Reality TV has made me love fiction more because it shows me the potential of the construct. Queer fiction at the moment is also showing me how exciting the form can be. There is something so fucking inspiring about writers using an existing form and pushing it the point that it’s fundamentally altered and almost unrecognisable. Also, and it’s so obvious it feels stupid to say, the writing I’m most excited about in Aotearoa is coming from Tangata Whenua. A book like Tīhema Baker’s Turncoat, or Ruby Solly’s The Artist, these are leading us to what fiction can do. Part of what makes Land Back an important concept to me is the surrender of resources to enable even more narrative sovereignty. With this in mind, Nadine Hura’s latest newsletter So you want to publish a book is a must-read. I was wondering if we’re going to approach the elephant in the room. We’re both shortlisted for the Acorn – do you think the outcome of that could affect how we feel about competition? 
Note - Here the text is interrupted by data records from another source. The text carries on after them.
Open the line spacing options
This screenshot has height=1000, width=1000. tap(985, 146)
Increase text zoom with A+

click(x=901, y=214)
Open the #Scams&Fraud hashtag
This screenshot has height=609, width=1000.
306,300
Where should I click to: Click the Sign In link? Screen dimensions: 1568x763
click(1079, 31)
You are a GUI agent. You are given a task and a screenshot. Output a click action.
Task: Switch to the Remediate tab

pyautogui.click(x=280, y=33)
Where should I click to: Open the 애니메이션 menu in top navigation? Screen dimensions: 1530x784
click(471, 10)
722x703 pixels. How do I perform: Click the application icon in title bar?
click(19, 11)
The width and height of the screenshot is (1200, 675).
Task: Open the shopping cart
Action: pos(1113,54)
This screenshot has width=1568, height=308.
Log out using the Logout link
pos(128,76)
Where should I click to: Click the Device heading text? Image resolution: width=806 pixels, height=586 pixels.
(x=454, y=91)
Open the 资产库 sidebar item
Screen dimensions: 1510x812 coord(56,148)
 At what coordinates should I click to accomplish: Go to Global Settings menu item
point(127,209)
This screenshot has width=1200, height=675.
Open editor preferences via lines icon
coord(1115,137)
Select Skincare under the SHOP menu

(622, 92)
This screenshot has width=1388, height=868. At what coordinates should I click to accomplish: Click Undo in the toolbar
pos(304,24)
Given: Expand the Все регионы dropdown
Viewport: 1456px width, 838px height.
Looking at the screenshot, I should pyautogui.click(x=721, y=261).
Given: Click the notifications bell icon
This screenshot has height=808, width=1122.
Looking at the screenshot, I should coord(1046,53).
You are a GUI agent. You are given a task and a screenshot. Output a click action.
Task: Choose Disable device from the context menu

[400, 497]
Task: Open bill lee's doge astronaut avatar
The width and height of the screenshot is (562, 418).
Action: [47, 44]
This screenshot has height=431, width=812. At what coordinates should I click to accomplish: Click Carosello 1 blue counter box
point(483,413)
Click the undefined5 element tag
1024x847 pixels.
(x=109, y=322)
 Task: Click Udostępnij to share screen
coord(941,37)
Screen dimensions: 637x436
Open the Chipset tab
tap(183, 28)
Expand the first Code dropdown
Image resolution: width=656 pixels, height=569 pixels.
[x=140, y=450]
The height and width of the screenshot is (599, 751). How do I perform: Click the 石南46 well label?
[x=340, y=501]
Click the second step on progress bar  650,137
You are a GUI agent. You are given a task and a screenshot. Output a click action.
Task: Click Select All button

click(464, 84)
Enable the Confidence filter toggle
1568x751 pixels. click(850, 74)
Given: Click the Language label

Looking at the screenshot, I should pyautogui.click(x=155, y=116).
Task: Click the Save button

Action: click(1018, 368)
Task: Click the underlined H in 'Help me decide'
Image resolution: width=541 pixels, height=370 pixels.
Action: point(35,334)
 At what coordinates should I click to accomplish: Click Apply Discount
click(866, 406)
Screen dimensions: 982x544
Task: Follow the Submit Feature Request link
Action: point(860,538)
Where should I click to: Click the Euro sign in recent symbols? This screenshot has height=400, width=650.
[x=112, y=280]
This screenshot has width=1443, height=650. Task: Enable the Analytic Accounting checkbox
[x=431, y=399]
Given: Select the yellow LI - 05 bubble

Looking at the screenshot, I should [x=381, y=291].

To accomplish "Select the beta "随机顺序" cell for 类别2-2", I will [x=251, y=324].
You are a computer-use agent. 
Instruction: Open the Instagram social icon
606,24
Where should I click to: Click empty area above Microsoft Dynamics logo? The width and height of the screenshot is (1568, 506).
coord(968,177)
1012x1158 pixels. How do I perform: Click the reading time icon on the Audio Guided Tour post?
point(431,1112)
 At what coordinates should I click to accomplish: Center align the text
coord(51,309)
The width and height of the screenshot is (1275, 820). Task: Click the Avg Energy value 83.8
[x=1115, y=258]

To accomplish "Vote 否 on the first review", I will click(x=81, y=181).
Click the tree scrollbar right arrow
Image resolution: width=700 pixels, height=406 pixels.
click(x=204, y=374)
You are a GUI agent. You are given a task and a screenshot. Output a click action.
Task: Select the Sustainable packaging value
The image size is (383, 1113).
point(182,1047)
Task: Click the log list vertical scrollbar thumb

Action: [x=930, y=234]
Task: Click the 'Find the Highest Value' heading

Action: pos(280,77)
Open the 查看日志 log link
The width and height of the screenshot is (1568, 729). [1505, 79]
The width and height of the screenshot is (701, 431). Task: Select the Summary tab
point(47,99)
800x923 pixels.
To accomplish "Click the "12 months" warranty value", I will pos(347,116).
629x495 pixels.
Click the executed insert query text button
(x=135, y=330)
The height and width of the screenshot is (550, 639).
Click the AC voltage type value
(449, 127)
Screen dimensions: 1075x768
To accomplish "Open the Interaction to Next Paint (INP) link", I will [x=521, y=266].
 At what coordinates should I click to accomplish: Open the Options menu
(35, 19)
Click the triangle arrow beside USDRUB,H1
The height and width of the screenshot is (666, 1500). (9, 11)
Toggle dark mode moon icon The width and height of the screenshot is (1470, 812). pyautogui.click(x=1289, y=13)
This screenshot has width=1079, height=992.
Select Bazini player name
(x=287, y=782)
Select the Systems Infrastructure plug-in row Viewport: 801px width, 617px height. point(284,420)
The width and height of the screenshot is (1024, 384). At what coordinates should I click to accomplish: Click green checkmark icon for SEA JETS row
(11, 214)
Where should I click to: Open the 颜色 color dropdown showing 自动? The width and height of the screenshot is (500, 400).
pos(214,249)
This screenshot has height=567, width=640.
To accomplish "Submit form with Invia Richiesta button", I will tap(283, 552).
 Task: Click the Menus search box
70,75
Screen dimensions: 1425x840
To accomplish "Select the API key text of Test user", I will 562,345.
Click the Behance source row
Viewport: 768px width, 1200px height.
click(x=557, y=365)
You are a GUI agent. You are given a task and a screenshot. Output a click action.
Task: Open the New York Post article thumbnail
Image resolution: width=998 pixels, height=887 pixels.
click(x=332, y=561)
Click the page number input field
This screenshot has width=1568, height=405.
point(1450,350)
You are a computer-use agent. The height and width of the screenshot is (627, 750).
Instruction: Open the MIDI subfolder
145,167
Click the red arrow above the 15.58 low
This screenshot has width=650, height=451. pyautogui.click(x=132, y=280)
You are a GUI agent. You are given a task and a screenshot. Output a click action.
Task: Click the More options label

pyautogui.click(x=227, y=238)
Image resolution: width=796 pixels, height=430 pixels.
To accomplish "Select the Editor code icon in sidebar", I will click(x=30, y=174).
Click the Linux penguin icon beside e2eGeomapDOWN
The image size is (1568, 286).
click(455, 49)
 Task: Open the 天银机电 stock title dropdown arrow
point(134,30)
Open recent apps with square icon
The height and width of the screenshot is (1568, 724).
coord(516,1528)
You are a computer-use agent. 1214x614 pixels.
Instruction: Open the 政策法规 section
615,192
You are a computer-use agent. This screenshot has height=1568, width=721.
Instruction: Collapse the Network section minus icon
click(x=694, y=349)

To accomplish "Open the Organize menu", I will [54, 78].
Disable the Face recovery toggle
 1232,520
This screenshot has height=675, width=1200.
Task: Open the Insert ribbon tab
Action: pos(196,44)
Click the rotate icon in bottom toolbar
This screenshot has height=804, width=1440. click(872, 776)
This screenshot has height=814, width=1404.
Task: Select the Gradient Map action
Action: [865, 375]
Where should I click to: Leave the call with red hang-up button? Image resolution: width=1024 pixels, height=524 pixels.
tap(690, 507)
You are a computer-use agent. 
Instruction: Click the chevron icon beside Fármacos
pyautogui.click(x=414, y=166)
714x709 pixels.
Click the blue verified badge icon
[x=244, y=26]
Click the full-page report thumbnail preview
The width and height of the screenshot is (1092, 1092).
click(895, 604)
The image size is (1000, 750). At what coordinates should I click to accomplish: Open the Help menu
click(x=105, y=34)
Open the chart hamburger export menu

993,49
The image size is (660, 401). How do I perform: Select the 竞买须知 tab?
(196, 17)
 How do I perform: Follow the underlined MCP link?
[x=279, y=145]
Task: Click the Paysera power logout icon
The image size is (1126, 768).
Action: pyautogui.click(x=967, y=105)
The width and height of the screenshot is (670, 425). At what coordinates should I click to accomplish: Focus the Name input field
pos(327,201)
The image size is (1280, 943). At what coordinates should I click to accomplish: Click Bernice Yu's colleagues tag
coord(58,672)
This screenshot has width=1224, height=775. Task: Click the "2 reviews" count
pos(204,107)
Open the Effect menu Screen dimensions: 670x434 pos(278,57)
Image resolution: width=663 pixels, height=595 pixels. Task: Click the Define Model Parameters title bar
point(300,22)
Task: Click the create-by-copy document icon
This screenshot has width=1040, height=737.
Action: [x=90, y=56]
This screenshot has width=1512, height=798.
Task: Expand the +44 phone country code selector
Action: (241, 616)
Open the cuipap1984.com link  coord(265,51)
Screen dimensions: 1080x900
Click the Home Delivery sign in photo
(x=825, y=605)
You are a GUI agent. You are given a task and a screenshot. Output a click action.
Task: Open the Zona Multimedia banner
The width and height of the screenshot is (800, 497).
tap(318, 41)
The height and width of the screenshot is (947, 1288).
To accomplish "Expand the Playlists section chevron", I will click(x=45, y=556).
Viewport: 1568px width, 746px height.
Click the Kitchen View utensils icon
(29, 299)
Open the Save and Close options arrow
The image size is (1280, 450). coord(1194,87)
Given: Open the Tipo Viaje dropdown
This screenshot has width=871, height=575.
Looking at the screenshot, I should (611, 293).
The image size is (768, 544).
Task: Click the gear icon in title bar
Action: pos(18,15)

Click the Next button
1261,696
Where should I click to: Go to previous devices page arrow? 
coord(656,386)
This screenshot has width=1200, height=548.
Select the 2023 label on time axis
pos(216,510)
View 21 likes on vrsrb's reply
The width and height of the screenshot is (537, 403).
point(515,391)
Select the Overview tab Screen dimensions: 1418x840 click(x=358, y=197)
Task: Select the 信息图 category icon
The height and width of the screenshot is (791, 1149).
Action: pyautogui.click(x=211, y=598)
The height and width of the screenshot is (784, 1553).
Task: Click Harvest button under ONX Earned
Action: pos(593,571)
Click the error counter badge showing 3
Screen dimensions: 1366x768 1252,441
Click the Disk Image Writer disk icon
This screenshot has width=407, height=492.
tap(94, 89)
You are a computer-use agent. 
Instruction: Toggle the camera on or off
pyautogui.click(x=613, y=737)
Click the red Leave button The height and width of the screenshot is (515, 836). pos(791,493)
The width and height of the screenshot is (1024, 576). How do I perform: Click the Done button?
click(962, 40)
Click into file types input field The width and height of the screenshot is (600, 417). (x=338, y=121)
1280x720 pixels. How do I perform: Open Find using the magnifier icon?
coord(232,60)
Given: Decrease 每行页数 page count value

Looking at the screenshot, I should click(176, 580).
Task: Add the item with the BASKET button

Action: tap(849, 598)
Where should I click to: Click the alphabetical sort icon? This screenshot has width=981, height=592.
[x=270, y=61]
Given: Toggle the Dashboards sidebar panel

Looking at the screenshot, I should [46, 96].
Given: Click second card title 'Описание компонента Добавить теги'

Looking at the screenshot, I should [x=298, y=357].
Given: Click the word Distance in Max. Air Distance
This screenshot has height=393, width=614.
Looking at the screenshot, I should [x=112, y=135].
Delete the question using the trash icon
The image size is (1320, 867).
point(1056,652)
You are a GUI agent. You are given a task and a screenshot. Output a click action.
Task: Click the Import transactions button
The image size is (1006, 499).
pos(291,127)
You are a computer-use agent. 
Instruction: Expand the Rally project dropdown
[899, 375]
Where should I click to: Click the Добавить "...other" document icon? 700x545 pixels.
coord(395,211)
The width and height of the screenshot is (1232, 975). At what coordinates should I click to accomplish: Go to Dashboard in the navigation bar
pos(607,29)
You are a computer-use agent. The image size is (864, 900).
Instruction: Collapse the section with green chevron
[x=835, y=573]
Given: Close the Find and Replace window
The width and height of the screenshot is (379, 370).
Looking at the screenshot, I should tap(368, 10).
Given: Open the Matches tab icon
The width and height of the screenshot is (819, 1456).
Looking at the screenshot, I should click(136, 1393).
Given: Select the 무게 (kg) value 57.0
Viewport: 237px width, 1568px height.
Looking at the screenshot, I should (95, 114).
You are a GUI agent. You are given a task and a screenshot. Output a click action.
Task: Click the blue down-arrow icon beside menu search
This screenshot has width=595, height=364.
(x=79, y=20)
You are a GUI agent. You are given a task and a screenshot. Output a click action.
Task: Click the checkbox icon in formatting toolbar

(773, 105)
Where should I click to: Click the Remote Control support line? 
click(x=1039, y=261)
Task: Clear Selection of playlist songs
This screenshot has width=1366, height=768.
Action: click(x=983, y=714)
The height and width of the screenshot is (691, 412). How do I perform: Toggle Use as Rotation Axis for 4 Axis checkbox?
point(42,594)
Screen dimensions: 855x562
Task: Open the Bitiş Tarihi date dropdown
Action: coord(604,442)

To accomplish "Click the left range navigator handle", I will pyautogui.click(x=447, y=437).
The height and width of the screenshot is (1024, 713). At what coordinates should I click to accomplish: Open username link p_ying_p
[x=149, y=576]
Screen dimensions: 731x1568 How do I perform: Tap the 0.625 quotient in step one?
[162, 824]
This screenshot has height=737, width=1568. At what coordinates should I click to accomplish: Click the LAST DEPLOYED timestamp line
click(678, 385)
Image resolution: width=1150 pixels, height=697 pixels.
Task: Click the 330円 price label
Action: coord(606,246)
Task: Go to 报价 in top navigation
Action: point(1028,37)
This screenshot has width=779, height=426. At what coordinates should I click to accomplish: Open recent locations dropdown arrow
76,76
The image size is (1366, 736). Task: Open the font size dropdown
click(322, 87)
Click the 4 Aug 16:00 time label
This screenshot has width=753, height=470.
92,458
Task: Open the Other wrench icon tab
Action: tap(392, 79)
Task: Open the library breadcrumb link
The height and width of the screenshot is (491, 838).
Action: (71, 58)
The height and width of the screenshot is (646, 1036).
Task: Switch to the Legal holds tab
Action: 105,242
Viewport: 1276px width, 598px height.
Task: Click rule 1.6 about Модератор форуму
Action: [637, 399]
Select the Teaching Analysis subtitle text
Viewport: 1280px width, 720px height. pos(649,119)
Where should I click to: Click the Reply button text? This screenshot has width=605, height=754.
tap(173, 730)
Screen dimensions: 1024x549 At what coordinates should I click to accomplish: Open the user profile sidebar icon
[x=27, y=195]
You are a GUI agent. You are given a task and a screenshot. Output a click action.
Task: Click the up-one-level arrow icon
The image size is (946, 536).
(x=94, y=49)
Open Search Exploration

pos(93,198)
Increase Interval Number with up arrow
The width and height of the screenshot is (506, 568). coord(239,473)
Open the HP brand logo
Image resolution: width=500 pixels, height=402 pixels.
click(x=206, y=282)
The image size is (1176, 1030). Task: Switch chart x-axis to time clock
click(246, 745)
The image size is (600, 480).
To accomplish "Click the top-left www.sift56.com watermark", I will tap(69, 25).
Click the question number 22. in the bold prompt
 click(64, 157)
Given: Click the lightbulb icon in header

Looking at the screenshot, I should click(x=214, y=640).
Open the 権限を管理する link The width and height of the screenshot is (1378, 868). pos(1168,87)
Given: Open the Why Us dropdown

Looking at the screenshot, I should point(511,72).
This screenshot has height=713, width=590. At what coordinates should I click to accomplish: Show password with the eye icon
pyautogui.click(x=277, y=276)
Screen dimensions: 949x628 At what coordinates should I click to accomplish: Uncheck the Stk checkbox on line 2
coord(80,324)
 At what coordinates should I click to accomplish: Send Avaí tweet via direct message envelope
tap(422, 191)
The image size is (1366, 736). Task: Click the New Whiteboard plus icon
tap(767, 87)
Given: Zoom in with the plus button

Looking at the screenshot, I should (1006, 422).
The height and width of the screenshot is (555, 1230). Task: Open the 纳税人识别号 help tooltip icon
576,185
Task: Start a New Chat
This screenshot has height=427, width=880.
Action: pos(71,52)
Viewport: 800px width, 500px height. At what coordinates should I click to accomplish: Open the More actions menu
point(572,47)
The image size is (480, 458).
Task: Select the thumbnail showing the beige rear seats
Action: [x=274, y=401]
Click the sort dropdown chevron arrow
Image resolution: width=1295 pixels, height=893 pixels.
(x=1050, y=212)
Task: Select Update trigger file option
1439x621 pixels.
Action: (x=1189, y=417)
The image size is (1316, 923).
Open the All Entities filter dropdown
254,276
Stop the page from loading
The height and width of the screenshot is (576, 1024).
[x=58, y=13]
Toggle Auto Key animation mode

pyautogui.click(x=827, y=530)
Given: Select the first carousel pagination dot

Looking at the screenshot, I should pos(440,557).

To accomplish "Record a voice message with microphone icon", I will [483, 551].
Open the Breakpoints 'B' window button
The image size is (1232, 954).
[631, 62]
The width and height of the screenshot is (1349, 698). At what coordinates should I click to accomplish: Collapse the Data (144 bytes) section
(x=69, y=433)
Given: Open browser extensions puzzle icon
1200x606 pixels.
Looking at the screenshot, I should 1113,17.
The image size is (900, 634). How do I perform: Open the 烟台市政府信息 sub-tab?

Emily: Firstly, yes 100 percent to reality TV and its capacity to show systems and psychology in a way I really understand fiction aspiring to. There’s something in the editing too, the way they play with narrative I’ve just been reading some Vulture recaps of the latest Drag Race and the recapper is all about structure, narrative arcs and the producers as storytellers hardly discussing the content. The really hooky reality shows play expertly with withholding and instilling longing, which is a technical approach I feel both deeply drawn to, and complicated about. Art that leaves you stirred up can be used to both productive and destructive ends! I wonder how this could relate to that Brechtian anti-catharsis idea, that art should not discharge our feelings but send us out into the street with them, demanding change rather than sending us back to the sofa and TV remote. I’ve gone on a bit of a tangent here, but I feel like your work engages and stirs on the level of “let’s do something”.

Also there are characters in reality TV, like Bri from Selling Sunset who we are both huge fans of, who could totally walk across the pages of a Victorian novel, Edith Wharton or Henry James or something even earlier like Jane Austen. I love what you say about form and realism refreshing our attempts at representation, refreshing our imaginative capacities – and at the same time I feel like there’s some glimmering magic at the core of the process of fiction that is timeless.

On the elephant in the room, this might sound trite but I’m just incredibly grateful to be in the room along with it, and with the rest of you. There were so many amazing books published here this past year and I’d encourage readers to dive into any of them. On the actual Ockhams night I thought we could wear Zoolander outfits and both leap up to collect the award no matter whose name is read out. What do you think?

Pip: I totally agree about the gratitude to be in the room. I spoke to romesh dissanayake (everyone – read his book!) recently and he said this amazing thing about the book being like a friend that you want to look after, advocate for and celebrate. I found this really helpful for the ego stuff. Like, I completely disappear. I’m the chaperone. And I bring all the other books that I’ve read as well – so it’s like this massive psychic party of books. I’m all for Zoolander but I also kind of like the idea of a Selling Sunset style bell ring on behalf of the winner. As you can imagine I would quite like to be “lavender Balenciaga two-piece knit set” era Christine Quinn (with pigtails please) but I would probably end up being Mary Fitzgerald in her confused managerial phase. But yeah, DING DONG!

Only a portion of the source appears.